Strongoli, scuolabus senza pedana disabili: 3 indagati per frode e falso
Nel mirino un funzionario comunale e due imprenditori. La Procura di Crotone chiude l'inchiesta sull'acquisto del mezzo destinato agli alunni a ridotta mobilità
STRONGOLI Un presunto uso improprio di oltre 24.000 euro di fondi vincolati, destinati all'acquisto di uno scuolabus per alunni con disabilità ma impiegati per comprare un mezzo usato e privo di pedana, oltre alla presunta alterazione della determina di affidamento e a condotte fraudolente nella fornitura: sono queste le accuse che hanno portato i Carabinieri della Stazione di Strongoli, coadiuvati dai colleghi di Brivio, a notificare l'avviso di conclusione delle indagini preliminari nei confronti di un dipendente comunale e degli amministratori della società venditrice.
L'origine delle indagini
L'operazione nasce da un'articolata attività d'indagine condotta dai militari dell'Arma a seguito di una segnalazione circostanziata. Gli accertamenti, coordinati dalla Procura della Repubblica di Crotone guidata dal Procuratore Domenico Guarascio, hanno consentito di far luce su gravissime irregolarità nella gestione delle risorse pubbliche riservate alle categorie più fragili.
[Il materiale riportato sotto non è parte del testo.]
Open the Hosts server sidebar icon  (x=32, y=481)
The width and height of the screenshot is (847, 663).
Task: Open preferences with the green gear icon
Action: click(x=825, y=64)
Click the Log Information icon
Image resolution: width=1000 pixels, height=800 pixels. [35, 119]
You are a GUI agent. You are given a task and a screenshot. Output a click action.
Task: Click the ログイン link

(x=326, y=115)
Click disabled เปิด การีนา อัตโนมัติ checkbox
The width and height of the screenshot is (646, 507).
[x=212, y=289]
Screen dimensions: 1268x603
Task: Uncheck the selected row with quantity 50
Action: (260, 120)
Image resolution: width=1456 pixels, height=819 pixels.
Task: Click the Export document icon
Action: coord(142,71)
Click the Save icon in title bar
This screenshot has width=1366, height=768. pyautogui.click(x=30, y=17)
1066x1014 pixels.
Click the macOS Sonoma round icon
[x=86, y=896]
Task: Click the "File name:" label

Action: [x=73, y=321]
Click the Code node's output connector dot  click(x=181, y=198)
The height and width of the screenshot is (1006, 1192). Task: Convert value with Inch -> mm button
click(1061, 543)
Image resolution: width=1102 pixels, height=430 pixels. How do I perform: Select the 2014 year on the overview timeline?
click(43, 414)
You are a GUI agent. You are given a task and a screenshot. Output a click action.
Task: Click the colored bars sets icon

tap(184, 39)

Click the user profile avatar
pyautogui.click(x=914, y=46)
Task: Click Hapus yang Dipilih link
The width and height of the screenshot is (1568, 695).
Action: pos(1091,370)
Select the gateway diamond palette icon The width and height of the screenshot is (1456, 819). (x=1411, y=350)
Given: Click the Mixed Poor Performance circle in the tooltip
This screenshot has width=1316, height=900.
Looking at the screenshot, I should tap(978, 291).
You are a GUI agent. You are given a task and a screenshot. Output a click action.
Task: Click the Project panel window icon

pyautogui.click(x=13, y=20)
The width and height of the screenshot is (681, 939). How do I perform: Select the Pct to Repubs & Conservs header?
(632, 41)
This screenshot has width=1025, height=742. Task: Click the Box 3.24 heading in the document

La ricostruzione delle contestazioni
Nello specifico, la ricostruzione degli investigatori attribuisce al responsabile dell'Ufficio Amministrativo del Comune l'indebita destinazione di somme interministeriali vincolate all'inclusione scolastica. Il denaro sarebbe stato impiegato per acquistare un veicolo di seconda mano sprovvisto dei necessari sistemi di elevazione o ausili idonei ad accogliere utenti con ridotta capacità motoria.

Per portare a termine la procedura e garantire un profitto ingiustificato alla ditta incaricata, il dipendente pubblico avrebbe anche falsificato la determina amministrativa di affidamento. Contestualmente, le verifiche a carico dei titolari dell'impresa fornitrice hanno evidenziato comportamenti ritenuti ingannevoli sia nella fase delle trattative sia al momento della consegna del veicolo.

I reati ipotizzati
Il quadro indiziario tratteggiato dagli inquirenti pitagorici contesta, a vario titolo, le ipotesi di falso materiale commesso da pubblico ufficiale in atti pubblici (art. 476 c.p.), indebita destinazione di denaro o cose mobili (art. 314-bis c.p.) e frode nelle pubbliche forniture in concorso (artt. 110, 81 e 356 c.p.).